When the process needs to open more file descriptors (and it cannot), it issues the following exception: `RuntimeError: received 0 items of ancdata`. Searching for this error on the internet, recipes point to issues in the way pytorch manages the pickling of tensors through the processes, via shared memory pipes. Setting `torch.multiprocessing.set_sharing_strategy("file_system")` does not seem to solve this issue.

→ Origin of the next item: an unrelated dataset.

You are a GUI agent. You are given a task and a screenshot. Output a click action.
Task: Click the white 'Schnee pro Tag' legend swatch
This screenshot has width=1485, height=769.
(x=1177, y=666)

The current mitigation strategy is to set `parallel = -1` if trying to use a `_CachedDataset` under Linux. This is done automatically for the user and a WARNING pointing to this ticket is issued. We are now also using `spawn` throughout all platforms, including linux, from now on. Apparently this is going to be [the default behaviour from Python 3.14](https://docs.python.org/3/library/multiprocessing.html#contexts-and-start-methods) anyways, due to issues in supporting `fork` in multi-threaded applications.
A test suite was created at `tests/test_dataset.py`, however the issue does not seem to be reproducible in this standalone environment (all tests pass).
issue